CQC picked up on this in its initial response to the Report. David Behan said:

“Regulators and supervisory bodies must be much better at identifying and challenging poor care and in working together to improve people’s experiences of care. Boards, managers, care staff and commissioners must take responsibility. We must all listen to patients.”

This is not just an issue for the NHS. When the Serious Case Review Report into Winterbourne was published last year, the then Chair of CQC said:

“Good care starts with providers and their staff, relies on effective commissioning and safeguarding procedures, and is informed by the views of people who use services and their families.”

The idea is firmly established in the regulatory framework. The Health and Social Care Act 2008 (Regulated Activities) Regulations 2010 requires registered providers and registered managers to:

“regularly seek the views (including the descriptions of their experiences of care and treatment) of service users, persons acting on their behalf and persons who are employed for the purposes of the carrying on of the regulated activity, to enable the registered person to come to an informed view in relation to the standard of care and treatment provided to service users.”

Social care providers have rightly protested at not being heard in the past. From a flawed quality rating system to its complete abandonment, from a pointless and time consuming re-registration process to unworkably low fee rates, the sector has understandably felt frustrated at not being listened to when raising these and other points.

However, it is right that providers should also be expected to listen to those who are most effected by their performance – service users and their representatives. Given the responses to Mid-Staffordshire and Winterbourne View, we would expect the regulator to take an ever greater interest in ensuring that providers are engaging meaningfully with their service users.

Listening involves a complaints policy that is used constructively and any allegations of abuse must of course be reported in accordance with local procedures.

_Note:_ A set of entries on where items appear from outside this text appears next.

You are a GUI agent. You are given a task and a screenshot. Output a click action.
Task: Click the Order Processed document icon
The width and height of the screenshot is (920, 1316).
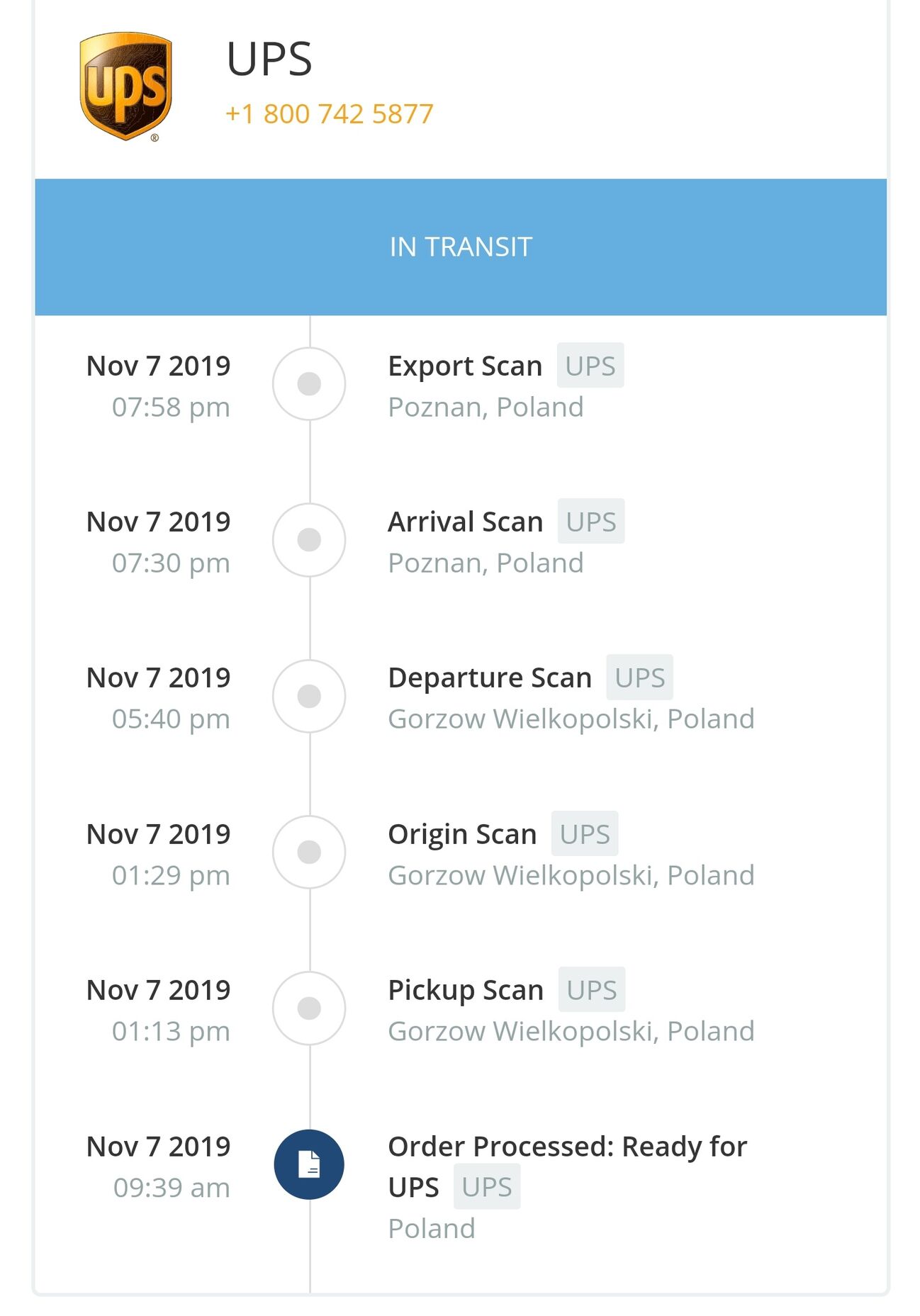click(x=309, y=1164)
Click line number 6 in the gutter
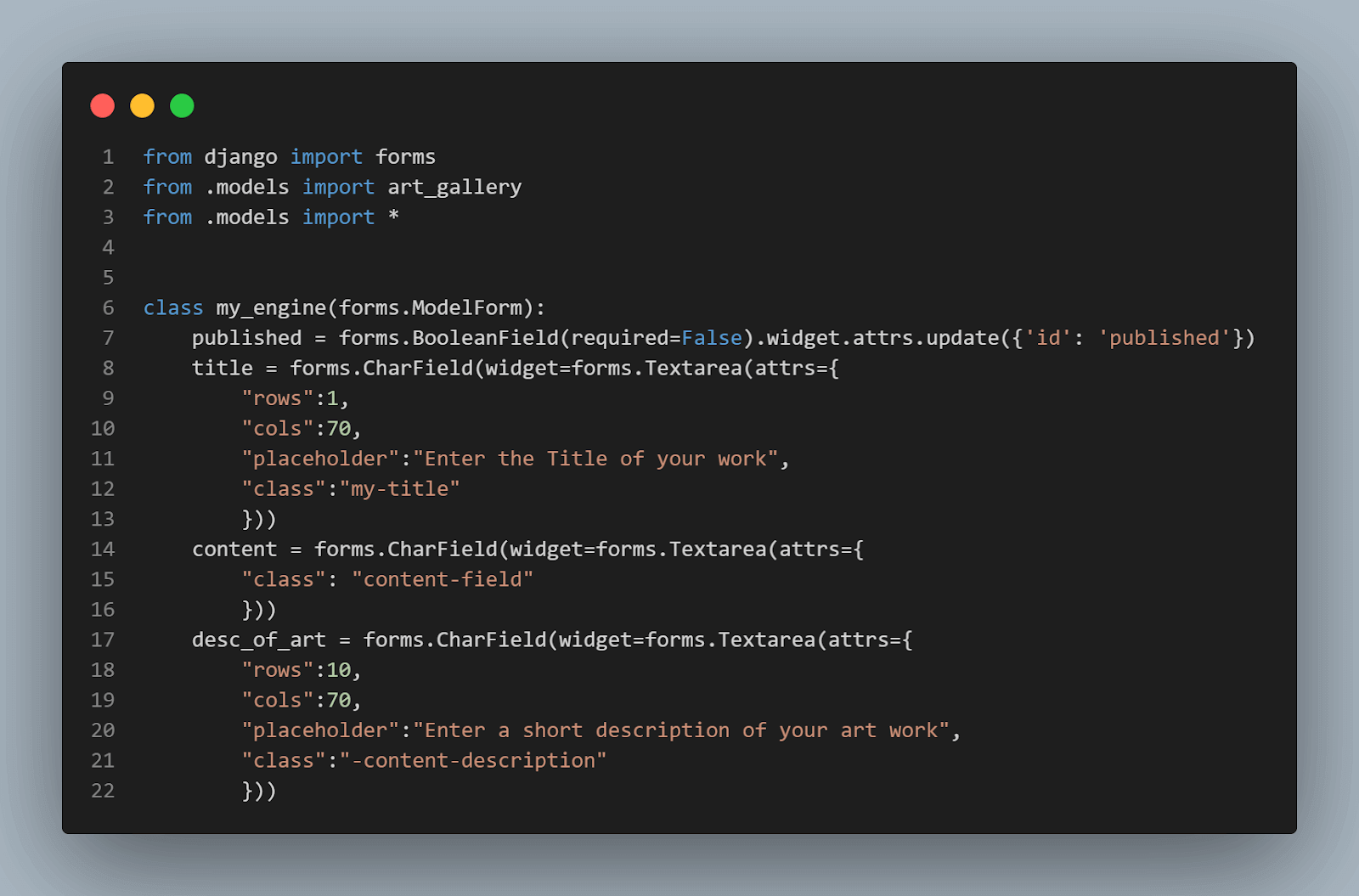 point(108,308)
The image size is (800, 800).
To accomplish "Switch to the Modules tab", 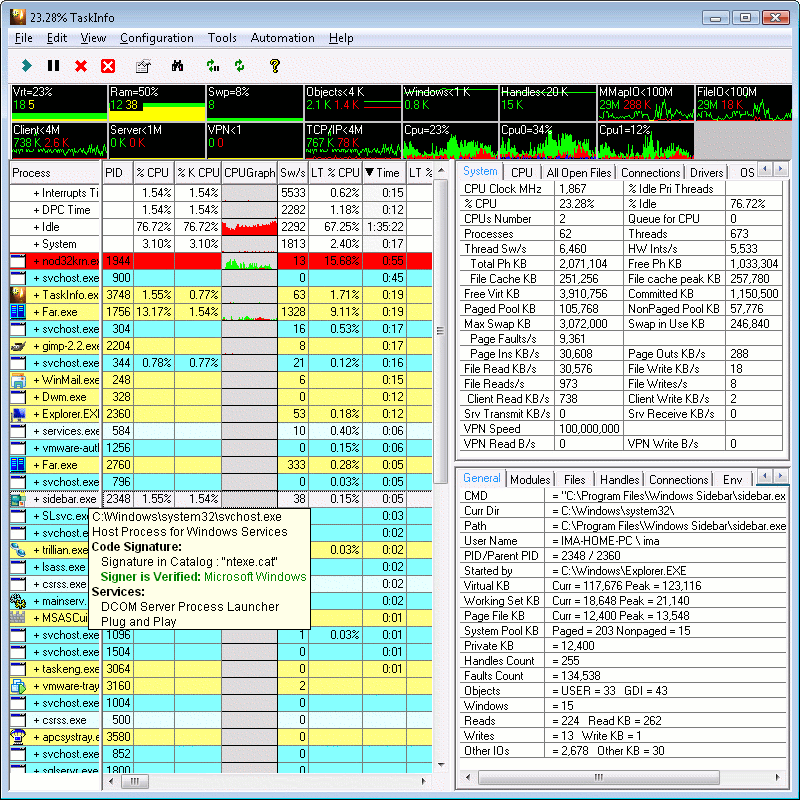I will (530, 480).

Listening starts, however, with individualised care plans. Are providers asking their residents how they would like to spend the day and what they liked doing before they moved in? Do providers not only capture this information but then use it to offer meaningful and personalised activity choices that truly reflect how service users want to lead their lives?

Low fee increases (if any) that barely (if at all) cover inflation pose challenges to doing this well. Providers may need to be inventive to meet that challenge, for example by engaging with local schools, churches or voluntary organisations. If done well though, engaging meaningfully with service users can change a service dramatically. Residents are not simply lined up in a square in a living room but are leading active lives, as should be the right of all people.

Many providers will already be listening to their service users and will be responsive to their individual needs and complaints. No providers, however, should be complacent about being able to evidence it to inspectors and others. Views of residents must be actively and systematically sought and recorded. Providers may, for example, regularly seek views of residents through questionnaires, meetings and suggestion boxes.

Listening is the key to avoiding institutionalised care and there can be little doubt that CQC will sharpen its focus on it. Be prepared.